ゲーム開発部が募集したテストプレイヤーのほとんどは最初の戦闘のあたりで断念したというのに……本当に、頑張ったものですよ。あなたも……あの子も」
「あれ、は……」
「……どーなつ、ちゃん?」
~舞台裏・1~
「なんで、あの子がここに……? しかも、どうしてあの子までダイブ装置に……」
「そりゃあもちろん、あの子も『洞木マドカ』として、あなたと同じゲームを一緒にプレイしていたからですよ。
二人協力でクリアを目指す『コンビプレイモード』でね」
「ずっと一緒にゲームをプレイしてた、って……待って! さっき十日間って言ってたけど……まさかこの十日間、ずっとこの場所で私と!?
それに……その間、マドカちゃん……ゲームの中のあの子が、いったい何回死んだと思って……」
「そうですね。このゲームのゲームオーバー=主人公かヒロインの死亡ですから、リトライ回数の半分くらいがそのまま彼女の死亡回数になるかと。
流石に現実世界で死ぬほどの苦痛はありませんが……それでも死亡シーンのテストプレイなんて、頼まれたってやりたくないですねぇ」
「な……!!?」
「どうして、そんな無茶なことを……! 先生もあなたも、誰も止めなかったの!?」
「……止めましたよ! 私や先生だって反対したんですけど、あの子がどうしても自分がやるって聞かなかったんです!
本当なら私や先生も一緒にゲームをプレイしてサポートしたかったのですが……残念ながら協力モードは技術的な制約で二人同時プレイまでが限界だったものですから」
“……流石に、命の危険があるようなら、すぐに止めるつもりだったけどね”
「……これは全部、先生の計画だったんですか? 私一人をどうにかするために、こんな大掛かりなことを……!」
“ううん。私は今回、ほとんど何もしてないよ。私には、何もできなかったから”
“私はただ、君のことを知っているみんなに、お願いしただけだよ”
“君のことを、助けてほしい──って”
~舞台裏・2~
「……あなたがこの場所に囚われていることを知ってから、このゲームを作るために、ずいぶんと色んな所に頭を下げる羽目になりましたよ。
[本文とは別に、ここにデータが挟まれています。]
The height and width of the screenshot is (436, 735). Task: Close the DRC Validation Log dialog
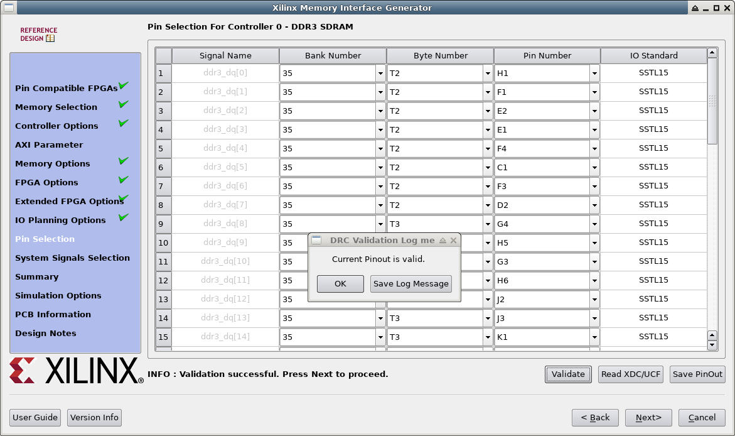(453, 241)
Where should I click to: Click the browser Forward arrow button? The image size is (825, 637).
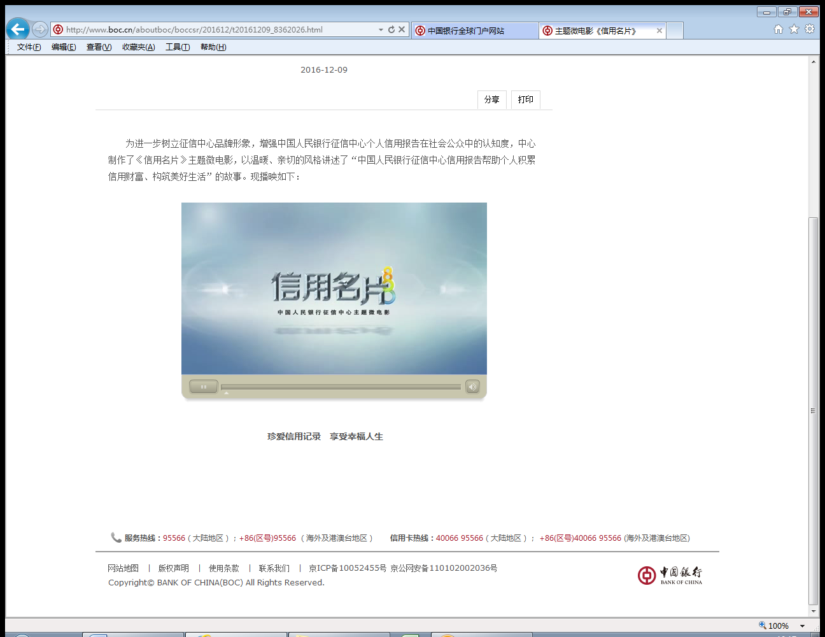(x=39, y=29)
制作にあたってエンジニア部やヴェリタスの方々には多少事情を説明しましたが、ゲーム開発部の子達には単純に私の趣味のゲーム、ということで無理を言って作ってもらいました。
あの『名もなき神々の王女』の人格にすら影響を与えたモモイちゃんのシナリオなら、あるいはあなたの心も動かせるのではないか、と。
……ああ、それと。ゲーム開発部の子達の名誉のために言っておきますけど、彼女達が制作を担当したのは異世界パートまでで、現実世界に戻ってきてからのシナリオは私が勝手に捻じ込んだものです。
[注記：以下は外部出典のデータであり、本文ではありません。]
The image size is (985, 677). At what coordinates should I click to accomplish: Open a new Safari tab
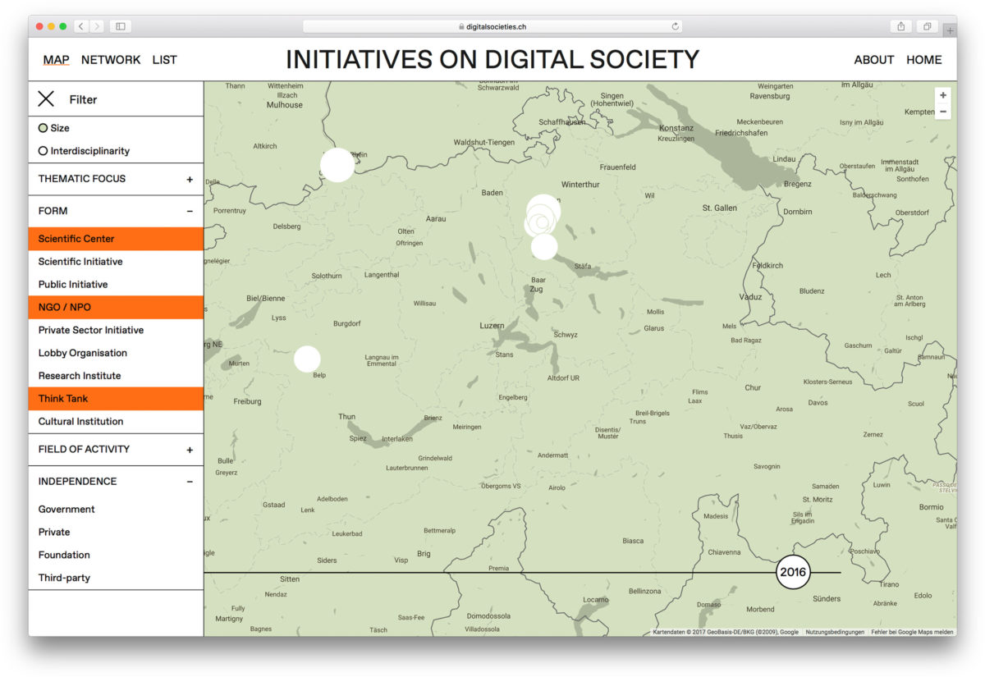(949, 30)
半ばあの子たちを騙すような依頼をしてしまったのは本当に、ほんっとうに心苦しかったですけどね!」
「……どうしてあんな、悪趣味なシナリオを」
「私は、先生やどーなつちゃんほどあなたに同情的ではありませんでしたので。
少しは自分が犯しかけた罪の重さと言うものを身に沁みて知って欲しかったものですから。恨むならご勝手にどうぞ」
「…………」
「ただまあ、あなたが心から反省しているというなら、これ以上私から言うことはありませんよ。
ほんの少しは、あなたに対して無関心だった私の責任でもありますしね」
「……そう」
「はあぁぁ……大罪を犯そうとした『自分自身』を断罪することで罪を清算する、というのが、私が考えたトゥルーエンディングのはずだったんですけどねぇ。
『そんなの絶対ダメ!』って、どーなつちゃんにダメ出しを喰らってしまいまして。
だから、このゲームのクリア条件は彼女に委ねることにしたんです」
「……どういうこと?」
「まあぶっちゃけた話……このゲームのコンビプレイモードは、一人じゃ絶対にクリアできないようになってるんですよ」
~舞台裏・3~
「このゲームのクリア条件は、コンビプレイモードの協力者……つまりはどーなつちゃんが、『あなたが現実世界に戻っても大丈夫』だと判断すること。
つまり、あなたがこのゲームをクリアできるか否かは、結局のところあの子の一存だったってわけです。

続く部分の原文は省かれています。